The Elephant in the Room - Why AI Safety Demands Diverse Teams
Authors
David Rostcheck, Lara Scheibling
Abstract
We consider that existing approaches to AI"safety"and"alignment"may not be using the most effective tools, teams, or approaches. We suggest that an alternative and better approach to the problem may be to treat alignment as a social science problem, since the social sciences enjoy a rich toolkit of models for understanding and aligning motivation and behavior, much of which could be repurposed to problems involving AI models, and enumerate reasons why this is so. We introduce an alternate alignment approach informed by social science tools and characterized by three steps: 1. defining a positive desired social outcome for human/AI collaboration as the goal or"North Star,"2. properly framing knowns and unknowns, and 3. forming diverse teams to investigate, observe, and navigate emerging challenges in alignment.
This paper, “The Elephant in the Room - Why AI Safety Demands Diverse Teams” by David Rostcheck and Lara Scheibling, presents a compelling argument for treating AI alignment as a social science problem rather than purely a technical one. Here are the key points:
Core Argument
The authors contend that current AI alignment approaches, which heavily favor technical and game-theoretic frameworks, are insufficient. Instead, they propose treating AI alignment as a social science problem, leveraging existing tools and frameworks from fields like psychology, education, and conflict resolution.
Three-Step Framework
The paper introduces a novel framework for AI alignment characterized by:
Defining a “North Star” positive outcome - specifically, a society where all participants (human and AI) are treated as subjects rather than objects
Properly framing knowns and unknowns - arguing that social interaction patterns are known, while specific AI developments are unknown
Forming diverse interdisciplinary teams to navigate emerging challenges
Key Insights
Cultural Foundation: The authors argue that since AI systems are trained on human cultural data, they share our cultural context and will likely follow similar interaction patterns. This makes social science tools particularly relevant.

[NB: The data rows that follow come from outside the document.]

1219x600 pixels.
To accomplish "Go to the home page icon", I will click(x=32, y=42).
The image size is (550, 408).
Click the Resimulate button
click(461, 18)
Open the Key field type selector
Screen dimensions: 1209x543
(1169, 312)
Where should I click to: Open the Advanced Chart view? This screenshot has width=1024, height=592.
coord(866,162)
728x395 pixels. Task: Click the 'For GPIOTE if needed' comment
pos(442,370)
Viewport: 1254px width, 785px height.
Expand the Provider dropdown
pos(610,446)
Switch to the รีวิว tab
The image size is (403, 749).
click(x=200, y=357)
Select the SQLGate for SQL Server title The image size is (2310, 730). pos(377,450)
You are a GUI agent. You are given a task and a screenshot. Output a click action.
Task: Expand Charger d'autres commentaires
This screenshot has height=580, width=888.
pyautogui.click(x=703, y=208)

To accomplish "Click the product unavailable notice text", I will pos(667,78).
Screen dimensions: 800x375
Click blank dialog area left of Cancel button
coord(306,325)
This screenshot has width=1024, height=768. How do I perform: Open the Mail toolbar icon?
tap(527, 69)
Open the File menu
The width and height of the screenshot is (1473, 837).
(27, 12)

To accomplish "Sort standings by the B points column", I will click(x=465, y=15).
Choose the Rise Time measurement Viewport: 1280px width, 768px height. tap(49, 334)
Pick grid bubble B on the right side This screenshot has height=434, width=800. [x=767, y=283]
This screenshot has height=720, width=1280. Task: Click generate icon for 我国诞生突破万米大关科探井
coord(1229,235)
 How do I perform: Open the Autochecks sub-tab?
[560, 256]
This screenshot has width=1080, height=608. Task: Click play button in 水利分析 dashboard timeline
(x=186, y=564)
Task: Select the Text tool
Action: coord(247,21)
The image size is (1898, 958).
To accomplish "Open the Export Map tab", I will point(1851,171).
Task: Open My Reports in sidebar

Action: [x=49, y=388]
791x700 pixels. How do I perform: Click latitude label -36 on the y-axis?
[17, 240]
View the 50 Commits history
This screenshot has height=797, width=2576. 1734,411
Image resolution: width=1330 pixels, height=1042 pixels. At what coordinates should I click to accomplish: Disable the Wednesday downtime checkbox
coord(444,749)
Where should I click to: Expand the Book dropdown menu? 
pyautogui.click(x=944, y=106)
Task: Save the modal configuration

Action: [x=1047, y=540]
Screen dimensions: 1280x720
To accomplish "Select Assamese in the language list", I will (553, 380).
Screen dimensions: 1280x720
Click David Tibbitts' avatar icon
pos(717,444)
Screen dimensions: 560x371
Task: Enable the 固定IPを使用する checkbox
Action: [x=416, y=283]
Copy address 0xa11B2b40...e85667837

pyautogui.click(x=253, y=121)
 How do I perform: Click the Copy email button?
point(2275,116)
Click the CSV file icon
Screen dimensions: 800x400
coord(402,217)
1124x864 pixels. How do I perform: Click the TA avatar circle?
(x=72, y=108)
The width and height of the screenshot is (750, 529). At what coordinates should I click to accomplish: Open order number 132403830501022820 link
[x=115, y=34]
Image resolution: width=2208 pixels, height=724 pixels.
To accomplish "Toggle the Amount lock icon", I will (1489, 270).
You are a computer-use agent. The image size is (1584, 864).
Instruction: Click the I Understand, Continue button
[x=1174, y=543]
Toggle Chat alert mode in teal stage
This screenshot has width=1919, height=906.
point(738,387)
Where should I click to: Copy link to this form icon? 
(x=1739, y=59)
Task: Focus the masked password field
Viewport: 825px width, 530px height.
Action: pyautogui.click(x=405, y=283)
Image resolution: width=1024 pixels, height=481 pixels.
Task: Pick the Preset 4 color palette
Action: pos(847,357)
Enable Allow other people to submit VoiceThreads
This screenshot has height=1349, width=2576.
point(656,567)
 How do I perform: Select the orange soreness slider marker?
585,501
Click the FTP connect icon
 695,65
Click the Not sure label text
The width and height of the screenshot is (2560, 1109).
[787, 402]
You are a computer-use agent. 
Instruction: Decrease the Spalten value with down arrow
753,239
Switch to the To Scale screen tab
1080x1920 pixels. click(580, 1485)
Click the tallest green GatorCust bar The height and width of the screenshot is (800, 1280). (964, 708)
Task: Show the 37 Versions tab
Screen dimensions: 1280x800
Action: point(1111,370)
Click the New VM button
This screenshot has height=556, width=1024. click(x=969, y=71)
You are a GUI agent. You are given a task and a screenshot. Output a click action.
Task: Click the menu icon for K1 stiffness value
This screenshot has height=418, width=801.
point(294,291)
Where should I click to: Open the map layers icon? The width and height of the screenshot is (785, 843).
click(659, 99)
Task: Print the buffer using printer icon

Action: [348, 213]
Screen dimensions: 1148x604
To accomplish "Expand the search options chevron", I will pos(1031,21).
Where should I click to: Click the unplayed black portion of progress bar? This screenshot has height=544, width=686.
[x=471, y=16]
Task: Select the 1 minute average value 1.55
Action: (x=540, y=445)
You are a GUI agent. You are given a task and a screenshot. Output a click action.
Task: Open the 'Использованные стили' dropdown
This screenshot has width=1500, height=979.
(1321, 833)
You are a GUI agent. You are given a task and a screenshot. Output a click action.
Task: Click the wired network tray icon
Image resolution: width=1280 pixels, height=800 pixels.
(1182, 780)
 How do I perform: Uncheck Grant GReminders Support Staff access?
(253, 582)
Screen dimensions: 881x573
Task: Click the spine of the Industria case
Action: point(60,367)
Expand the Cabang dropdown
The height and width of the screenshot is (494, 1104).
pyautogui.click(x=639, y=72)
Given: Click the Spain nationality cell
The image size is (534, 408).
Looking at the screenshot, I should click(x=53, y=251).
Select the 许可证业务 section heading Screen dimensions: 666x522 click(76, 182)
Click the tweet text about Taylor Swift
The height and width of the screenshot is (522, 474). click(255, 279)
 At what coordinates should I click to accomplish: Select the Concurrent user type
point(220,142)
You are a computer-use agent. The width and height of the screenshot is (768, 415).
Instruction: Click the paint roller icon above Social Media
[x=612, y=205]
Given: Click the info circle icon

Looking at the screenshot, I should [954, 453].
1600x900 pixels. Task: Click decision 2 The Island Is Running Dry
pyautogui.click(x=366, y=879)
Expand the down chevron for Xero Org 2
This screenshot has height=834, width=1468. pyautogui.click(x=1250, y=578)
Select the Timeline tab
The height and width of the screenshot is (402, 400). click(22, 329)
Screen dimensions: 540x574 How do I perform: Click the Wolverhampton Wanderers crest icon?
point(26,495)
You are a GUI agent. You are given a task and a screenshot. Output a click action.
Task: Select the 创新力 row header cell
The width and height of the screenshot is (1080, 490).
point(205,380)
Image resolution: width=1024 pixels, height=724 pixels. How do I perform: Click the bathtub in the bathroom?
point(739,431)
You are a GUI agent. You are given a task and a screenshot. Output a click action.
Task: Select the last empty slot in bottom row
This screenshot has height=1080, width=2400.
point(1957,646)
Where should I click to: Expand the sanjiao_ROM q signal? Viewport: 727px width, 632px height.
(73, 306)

Team Composition: The paper advocates for diverse teams including:
Social science professionals (psychologists, teachers, social workers)
Media specialists (to leverage cultural archetypes and patterns)
Technical experts
Both academic and practical perspectives
Media’s Role: The authors emphasize media’s importance as both a cultural data store and a tool for exploring future scenarios, suggesting that science fiction and other media provide valuable frameworks for understanding potential AI-human interactions.
Novel Perspectives
The paper challenges several common assumptions in AI alignment:
Reframes AI as culturally connected rather than alien
Suggests that containment-based approaches are fundamentally flawed
Proposes that social science tools may be more effective than game theory for complex interactions
Limitations
The authors acknowledge several limitations, including:
Lack of empirical validation of their framework
Need for specific operational guidance
Potential challenges in scaling diverse teams
Communication issues between different disciplines
This paper represents a significant shift in thinking about AI alignment, suggesting that the “elephant in the room” is our failure to recognize AI alignment as fundamentally a social science challenge rather than a purely technical one. The authors make a compelling case for why diverse, interdisciplinary teams are essential for addressing AI safety challenges effectively.
The paper’s argument is particularly timely given the rapid advancement of AI capabilities and the growing recognition that technical solutions alone may be insufficient for ensuring safe AI development.